L’improbabile piena dell’Oreto (2026) ✰
Dimartino
Sul palco di Sanremo con Colapesce, una hit quasi estiva come Propaganda con Fibra, tour sempre più grandi: Dimartino il mainstream lo ha già calcato, e nessuno gli avrebbe fatto una colpa se ci fosse tornato. Invece a sette anni dall'ultimo disco solista Afrodite ha preso tutt'altra direzione.
L'improbabile piena dell'Oreto è un ritorno alle origini nel senso più viscerale del termine. L'Oreto è un fiumiciattolo che nasce pulito sui Monti di Palermo, attraversa la città e arriva al mare già sporcato dalla cementificazione e dall'incuria — e questa traiettoria diventa la metafora morale del disco. Un disco di contemplazione e riflessione, personale ma con uno sguardo critico al mondo vicino, senza retorica spicciola: i professori prestano i libri / solo agli allievi che vanno bene /…/ semplicemente perché conviene portare avanti / portare avanti solo i migliori.

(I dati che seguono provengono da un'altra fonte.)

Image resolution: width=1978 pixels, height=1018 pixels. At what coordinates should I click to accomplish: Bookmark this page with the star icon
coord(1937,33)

In questi 36 minuti ci sono momenti davvero intensi, sonoricamente — una produzione tra cantautorato, folk e vene orchestrali, come in Maredolce — e liricamente, come Gusci vuoti o la chiusura, che lascia capire come questo recuperare un rapporto con la terra lo abbia liberato da un sentimento orrendo come la rabbia.

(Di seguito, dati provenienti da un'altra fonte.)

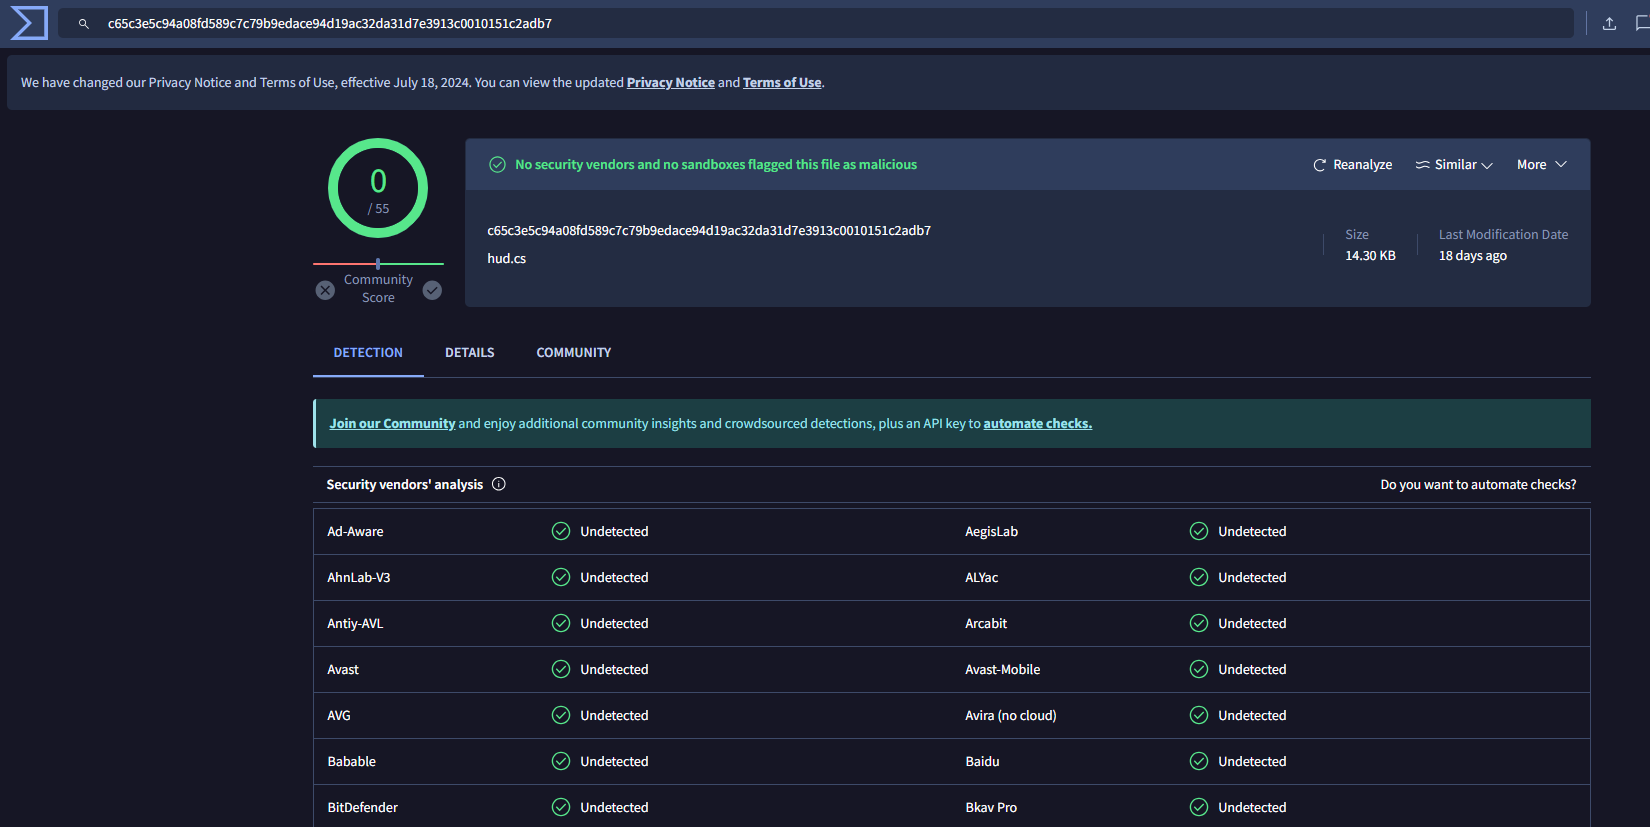Image resolution: width=1650 pixels, height=827 pixels.
Task: Click the info icon beside Security vendors' analysis
Action: pyautogui.click(x=499, y=484)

Si potrebbero analizzare i testi, parlare di ogni brano — ma questo disco è qui su The Crate per dirti una cosa sola: se vuoi qualcosa che ti culli e ti porti in un viaggio emotivo di 36 minuti, con il rischio quasi calcolato di avere la pelle d'oca e far scendere anche una lacrima, questo è quello giusto.